A STAC Item represents a single spatiotemporal asset (e.g., a dataset for a specific time and location).

STAC Collections

A STAC Collection groups multiple related STAC Items together with shared metadata.

Basic Usage

Creating STAC Items

Convert a dataset to a STAC Item:

from dummyxarray import DummyDataset
import numpy as np

# Create a dataset with spatial coordinates
ds = DummyDataset()
ds.add_dim('time', 10)
ds.add_dim('lat', 64)
ds.add_dim('lon', 128)

ds.add_coord('lat', ['lat'], data=np.linspace(-45, 45, 64))
ds.add_coord('lon', ['lon'], data=np.linspace(-90, 90, 128))

ds.add_variable('temperature', ['time', 'lat', 'lon'], 
                attrs={'units': 'K', 'long_name': 'Air Temperature'})

# Add metadata
ds.attrs.update({
    'title': 'Climate Model Output',
    'description': 'Temperature data from climate simulation',
    'time_coverage_start': '2020-01-01T00:00:00Z',
    'time_coverage_end': '2020-12-31T23:59:59Z'
})

# Convert to STAC Item
item = ds.to_stac_item(
    id='climate-2020',
    geometry={
        'type': 'Polygon',
        'coordinates': [[
            [-90, -45], [90, -45], [90, 45], [-90, 45], [-90, -45]
        ]]
    }
)

print(f"STAC Item ID: {item.id}")
print(f"Geometry: {item.geometry['type']}")
print(f"Properties: {list(item.properties.keys())}")

Loading from STAC Items

Import a dataset from a STAC Item:

# Load from STAC Item
loaded_ds = DummyDataset.from_stac_item(item)

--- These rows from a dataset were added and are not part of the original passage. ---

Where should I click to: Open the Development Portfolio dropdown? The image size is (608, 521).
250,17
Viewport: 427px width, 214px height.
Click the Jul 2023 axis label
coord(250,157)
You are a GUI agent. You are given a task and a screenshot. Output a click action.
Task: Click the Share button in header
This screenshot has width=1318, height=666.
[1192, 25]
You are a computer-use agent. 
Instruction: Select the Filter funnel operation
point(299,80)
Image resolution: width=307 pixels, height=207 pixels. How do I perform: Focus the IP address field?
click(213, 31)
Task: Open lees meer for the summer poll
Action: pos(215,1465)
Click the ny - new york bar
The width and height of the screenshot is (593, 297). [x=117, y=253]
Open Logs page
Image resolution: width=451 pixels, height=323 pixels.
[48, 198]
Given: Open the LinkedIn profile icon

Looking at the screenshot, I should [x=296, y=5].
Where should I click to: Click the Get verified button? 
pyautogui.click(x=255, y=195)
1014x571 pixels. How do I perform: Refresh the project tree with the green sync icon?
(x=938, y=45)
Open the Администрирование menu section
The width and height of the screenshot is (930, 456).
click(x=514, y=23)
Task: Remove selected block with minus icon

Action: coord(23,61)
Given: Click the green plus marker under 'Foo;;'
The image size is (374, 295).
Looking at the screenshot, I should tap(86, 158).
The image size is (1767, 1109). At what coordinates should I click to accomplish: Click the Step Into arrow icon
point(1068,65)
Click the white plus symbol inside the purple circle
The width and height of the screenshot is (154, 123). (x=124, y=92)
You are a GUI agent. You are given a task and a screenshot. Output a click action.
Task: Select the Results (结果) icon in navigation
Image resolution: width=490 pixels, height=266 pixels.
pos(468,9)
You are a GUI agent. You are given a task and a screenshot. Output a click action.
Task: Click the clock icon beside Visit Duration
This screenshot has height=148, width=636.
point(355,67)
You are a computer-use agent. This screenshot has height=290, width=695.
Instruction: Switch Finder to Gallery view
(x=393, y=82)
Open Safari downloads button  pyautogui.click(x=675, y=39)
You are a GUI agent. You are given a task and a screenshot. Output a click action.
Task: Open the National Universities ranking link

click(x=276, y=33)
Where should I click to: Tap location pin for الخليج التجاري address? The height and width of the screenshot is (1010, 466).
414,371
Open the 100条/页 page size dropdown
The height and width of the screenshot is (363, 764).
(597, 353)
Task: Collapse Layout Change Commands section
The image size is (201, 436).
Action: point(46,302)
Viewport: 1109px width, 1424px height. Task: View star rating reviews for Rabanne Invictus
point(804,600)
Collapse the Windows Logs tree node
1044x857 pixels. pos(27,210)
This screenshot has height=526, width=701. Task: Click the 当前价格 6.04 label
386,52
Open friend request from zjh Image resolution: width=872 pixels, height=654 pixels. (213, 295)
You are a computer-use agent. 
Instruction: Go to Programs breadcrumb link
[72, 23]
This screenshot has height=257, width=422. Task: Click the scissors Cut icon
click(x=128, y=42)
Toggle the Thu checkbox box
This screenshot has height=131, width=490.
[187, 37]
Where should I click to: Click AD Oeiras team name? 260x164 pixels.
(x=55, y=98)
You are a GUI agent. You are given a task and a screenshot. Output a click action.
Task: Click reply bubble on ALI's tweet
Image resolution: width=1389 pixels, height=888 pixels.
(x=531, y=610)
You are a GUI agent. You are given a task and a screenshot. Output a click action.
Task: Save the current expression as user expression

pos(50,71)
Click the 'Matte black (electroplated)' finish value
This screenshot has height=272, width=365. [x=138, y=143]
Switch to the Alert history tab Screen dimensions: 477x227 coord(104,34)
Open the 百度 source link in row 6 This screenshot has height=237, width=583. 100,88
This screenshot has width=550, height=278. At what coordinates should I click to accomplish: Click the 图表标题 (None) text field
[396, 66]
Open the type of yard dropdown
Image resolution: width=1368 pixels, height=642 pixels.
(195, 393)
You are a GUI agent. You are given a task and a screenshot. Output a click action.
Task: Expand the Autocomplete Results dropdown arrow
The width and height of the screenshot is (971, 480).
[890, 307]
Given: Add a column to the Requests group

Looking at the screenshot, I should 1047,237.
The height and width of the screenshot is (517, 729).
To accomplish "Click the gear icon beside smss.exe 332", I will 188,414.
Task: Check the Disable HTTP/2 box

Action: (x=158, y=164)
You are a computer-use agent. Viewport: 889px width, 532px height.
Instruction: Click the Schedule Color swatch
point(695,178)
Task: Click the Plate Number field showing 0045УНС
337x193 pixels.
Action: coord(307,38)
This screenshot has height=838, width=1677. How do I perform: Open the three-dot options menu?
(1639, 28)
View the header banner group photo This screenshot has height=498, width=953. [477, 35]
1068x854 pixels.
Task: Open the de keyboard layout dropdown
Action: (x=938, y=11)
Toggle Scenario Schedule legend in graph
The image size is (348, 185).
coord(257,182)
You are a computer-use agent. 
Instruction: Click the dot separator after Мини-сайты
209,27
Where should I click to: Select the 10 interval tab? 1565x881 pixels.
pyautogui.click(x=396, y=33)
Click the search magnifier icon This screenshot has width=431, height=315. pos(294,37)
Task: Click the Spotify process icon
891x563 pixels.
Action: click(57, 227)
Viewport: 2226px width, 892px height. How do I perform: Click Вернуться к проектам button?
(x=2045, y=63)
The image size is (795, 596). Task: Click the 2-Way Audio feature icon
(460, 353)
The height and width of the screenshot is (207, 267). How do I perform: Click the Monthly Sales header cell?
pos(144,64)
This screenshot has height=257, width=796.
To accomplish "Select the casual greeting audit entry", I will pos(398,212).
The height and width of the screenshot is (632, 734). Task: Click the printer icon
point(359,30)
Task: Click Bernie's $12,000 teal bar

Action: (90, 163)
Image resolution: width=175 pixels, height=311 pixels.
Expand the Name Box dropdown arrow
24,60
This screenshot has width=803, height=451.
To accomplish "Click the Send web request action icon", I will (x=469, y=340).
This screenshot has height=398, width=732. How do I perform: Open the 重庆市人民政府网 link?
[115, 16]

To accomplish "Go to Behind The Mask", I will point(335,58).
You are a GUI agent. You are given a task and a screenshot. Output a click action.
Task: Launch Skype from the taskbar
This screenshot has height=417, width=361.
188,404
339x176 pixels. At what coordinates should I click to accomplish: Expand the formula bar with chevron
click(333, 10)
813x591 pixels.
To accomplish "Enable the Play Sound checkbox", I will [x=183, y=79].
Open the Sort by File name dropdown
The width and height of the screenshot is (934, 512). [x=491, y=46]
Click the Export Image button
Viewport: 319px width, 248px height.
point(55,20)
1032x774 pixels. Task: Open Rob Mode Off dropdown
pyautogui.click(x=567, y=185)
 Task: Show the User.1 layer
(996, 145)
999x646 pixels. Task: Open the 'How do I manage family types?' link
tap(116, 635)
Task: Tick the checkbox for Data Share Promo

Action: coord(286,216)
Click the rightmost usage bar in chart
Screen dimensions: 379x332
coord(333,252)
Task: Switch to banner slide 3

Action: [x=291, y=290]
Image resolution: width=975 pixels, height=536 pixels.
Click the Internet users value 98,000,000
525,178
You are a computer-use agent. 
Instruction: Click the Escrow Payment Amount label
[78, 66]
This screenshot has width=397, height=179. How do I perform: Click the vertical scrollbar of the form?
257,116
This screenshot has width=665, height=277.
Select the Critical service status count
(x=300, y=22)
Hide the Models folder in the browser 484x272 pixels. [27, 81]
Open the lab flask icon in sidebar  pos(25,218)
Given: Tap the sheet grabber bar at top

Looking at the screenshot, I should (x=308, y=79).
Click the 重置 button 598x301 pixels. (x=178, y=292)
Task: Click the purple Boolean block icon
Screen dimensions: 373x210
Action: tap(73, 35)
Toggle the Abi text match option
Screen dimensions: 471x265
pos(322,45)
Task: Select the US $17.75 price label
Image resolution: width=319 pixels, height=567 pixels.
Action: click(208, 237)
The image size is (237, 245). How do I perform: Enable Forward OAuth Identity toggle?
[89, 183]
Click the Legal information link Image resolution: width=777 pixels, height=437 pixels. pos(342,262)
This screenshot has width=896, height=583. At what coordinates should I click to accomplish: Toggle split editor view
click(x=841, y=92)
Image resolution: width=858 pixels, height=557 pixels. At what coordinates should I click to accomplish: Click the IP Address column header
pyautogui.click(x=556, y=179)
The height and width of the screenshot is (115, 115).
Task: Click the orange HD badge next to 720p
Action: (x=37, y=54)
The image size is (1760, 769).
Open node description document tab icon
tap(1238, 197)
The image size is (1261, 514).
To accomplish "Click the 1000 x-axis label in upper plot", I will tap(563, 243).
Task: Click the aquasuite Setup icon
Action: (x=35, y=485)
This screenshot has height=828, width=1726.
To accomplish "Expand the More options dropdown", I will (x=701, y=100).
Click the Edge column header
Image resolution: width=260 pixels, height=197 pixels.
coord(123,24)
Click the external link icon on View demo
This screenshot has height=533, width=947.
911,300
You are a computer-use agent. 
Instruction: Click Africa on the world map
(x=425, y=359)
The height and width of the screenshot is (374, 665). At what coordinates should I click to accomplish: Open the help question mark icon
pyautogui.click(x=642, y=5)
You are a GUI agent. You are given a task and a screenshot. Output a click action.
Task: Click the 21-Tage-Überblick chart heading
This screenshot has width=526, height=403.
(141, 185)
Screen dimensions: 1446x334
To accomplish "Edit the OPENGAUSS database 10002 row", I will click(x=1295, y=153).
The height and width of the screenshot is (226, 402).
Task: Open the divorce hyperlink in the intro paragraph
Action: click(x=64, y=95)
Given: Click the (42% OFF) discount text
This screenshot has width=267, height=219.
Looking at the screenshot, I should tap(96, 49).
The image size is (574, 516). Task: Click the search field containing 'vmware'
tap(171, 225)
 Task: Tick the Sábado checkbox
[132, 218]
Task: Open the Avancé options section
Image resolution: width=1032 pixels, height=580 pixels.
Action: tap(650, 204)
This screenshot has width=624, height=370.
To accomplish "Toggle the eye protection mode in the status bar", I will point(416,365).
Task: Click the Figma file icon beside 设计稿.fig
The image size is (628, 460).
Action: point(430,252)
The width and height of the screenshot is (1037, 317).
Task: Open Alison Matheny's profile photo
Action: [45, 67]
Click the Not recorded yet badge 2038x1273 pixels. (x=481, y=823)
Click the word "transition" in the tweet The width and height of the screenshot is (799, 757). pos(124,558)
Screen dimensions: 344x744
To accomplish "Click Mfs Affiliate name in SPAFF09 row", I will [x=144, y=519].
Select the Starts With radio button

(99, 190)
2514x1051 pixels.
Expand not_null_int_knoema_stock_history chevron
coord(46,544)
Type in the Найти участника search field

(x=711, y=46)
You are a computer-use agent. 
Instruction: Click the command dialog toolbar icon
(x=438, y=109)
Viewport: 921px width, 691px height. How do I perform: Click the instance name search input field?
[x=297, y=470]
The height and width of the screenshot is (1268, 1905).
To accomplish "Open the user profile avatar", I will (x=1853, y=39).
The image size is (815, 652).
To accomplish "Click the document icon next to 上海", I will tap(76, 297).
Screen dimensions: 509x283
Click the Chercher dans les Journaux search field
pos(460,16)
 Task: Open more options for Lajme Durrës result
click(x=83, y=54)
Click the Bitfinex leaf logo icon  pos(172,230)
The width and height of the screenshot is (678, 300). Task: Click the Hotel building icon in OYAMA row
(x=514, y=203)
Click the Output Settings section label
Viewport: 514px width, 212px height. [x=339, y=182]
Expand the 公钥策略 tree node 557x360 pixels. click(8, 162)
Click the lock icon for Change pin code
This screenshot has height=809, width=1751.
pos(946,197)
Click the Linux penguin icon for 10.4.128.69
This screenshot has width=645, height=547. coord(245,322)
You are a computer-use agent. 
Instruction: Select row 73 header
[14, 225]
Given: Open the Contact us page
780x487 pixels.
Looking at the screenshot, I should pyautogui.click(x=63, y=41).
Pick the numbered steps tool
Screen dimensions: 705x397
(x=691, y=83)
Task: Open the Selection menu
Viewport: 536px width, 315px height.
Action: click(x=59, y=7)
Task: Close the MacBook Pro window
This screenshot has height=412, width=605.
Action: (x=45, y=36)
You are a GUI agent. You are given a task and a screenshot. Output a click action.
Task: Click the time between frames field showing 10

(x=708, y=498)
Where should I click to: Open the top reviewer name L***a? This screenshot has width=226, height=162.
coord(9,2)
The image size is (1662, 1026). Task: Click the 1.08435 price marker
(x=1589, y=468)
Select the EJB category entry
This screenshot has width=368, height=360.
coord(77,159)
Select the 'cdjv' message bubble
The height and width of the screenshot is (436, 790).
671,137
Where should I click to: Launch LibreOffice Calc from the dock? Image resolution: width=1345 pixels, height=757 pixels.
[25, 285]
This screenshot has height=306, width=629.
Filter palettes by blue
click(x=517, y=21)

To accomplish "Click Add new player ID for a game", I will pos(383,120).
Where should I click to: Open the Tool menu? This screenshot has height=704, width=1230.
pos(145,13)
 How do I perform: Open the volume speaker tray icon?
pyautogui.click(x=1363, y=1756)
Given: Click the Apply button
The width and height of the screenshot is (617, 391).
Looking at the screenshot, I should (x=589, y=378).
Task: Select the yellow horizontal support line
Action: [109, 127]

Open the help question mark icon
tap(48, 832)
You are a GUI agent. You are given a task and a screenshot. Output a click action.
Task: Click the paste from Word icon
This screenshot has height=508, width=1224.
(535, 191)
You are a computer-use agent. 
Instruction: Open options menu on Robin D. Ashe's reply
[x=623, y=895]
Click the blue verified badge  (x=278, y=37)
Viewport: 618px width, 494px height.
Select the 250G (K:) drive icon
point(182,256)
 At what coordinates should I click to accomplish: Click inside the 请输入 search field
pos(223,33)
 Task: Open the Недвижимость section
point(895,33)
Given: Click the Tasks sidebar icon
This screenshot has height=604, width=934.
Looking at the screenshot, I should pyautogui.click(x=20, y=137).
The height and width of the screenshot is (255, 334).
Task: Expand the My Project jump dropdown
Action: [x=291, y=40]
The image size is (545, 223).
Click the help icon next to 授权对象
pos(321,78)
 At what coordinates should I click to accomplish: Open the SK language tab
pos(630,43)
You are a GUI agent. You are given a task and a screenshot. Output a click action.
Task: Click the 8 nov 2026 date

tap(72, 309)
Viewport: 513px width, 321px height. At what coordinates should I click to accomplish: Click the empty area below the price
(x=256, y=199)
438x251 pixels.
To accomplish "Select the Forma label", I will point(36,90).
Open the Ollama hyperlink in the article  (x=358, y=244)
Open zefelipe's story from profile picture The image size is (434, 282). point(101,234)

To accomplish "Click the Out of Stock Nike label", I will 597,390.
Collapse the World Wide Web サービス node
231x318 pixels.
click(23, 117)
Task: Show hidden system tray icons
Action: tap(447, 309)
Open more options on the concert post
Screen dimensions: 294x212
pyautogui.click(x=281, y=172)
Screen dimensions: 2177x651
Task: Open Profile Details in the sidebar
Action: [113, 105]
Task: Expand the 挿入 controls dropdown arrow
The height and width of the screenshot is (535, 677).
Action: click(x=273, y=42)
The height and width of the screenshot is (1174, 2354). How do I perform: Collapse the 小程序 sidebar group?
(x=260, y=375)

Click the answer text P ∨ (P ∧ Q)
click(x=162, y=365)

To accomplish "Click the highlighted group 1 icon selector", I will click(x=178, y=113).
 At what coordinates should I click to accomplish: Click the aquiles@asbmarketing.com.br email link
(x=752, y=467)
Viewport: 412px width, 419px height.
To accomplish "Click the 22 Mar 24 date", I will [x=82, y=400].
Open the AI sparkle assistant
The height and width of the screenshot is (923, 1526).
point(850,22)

print(f"Dimensions: {loaded_ds.dims}")
print(f"Variables: {list(loaded_ds.variables.keys())}")
print(f"Title: {loaded_ds.attrs['title']}")

Creating STAC Collections

Convert a dataset to a STAC Collection:

# Create a collection
collection = ds.to_stac_collection(
    id='climate-collection',
    description='Climate model output collection',
    license='CC-BY-4.0'
)

print(f"Collection ID: {collection.id}")
print(f"Description: {collection.description}")
print(f"Number of items: {len(list(collection.get_items()))}")

Multi-Asset Collections

Create a collection from multiple datasets:

# Create multiple datasets
temperature_ds = DummyDataset()
temperature_ds.attrs['title'] = 'Temperature Data'
# ... configure temperature_ds ...

precipitation_ds = DummyDataset()
precipitation_ds.attrs['title'] = 'Precipitation Data'
# ... configure precipitation_ds ...

wind_ds = DummyDataset()
wind_ds.attrs['title'] = 'Wind Data'
# ... configure wind_ds ...

# Create collection from multiple datasets
collection = DummyDataset.create_stac_collection(
    [temperature_ds, precipitation_ds, wind_ds],
    collection_id='climate-2020',
    description='Complete climate dataset for 2020',
    license='CC-BY-4.0'
)

print(f"Collection contains {len(list(collection.get_items()))} items")

File I/O

Saving STAC Items

Save a STAC Item to a JSON file:

# Save to file
ds.save_stac_item(
    'climate_item.json',
    id='climate-2020',
    geometry={
        'type': 'Polygon',
        'coordinates': [[[-90, -45], [90, -45], [90, 45], [-90, 45], [-90, -45]]]
    }
)

# Load from file
loaded_ds = DummyDataset.load_stac_item('climate_item.json')

Saving STAC Collections

Save a STAC Collection to a JSON file:

# Save collection
ds.save_stac_collection(
    'climate_collection.json',
    id='climate-collection',
    description='Climate model output'
)

# Load collection
loaded_ds = DummyDataset.load_stac_collection('climate_collection.json')

Spatial Metadata

Adding Spatial Extent

Explicitly add spatial extent information:

ds = DummyDataset()

# Add spatial extent
ds.add_spatial_extent(
    lat_bounds=(-60, 85),
    lon_bounds=(-180, 180)
)

print(f"Spatial bounds: {ds.attrs['geospatial_bounds']}")

Automatic Bbox Extraction

DummyXarray automatically extracts bounding boxes from:

  1. geospatial_bounds attribute (highest priority)
  2. Lat/lon coordinates (fallback)
ds = DummyDataset()
ds.add_dim('lat', 64)
ds.add_dim('lon', 128)

# Bbox will be automatically extracted from these coordinates
ds.add_coord('lat', ['lat'], data=np.linspace(-45, 45, 64))
ds.add_coord('lon', ['lon'], data=np.linspace(-90, 90, 128))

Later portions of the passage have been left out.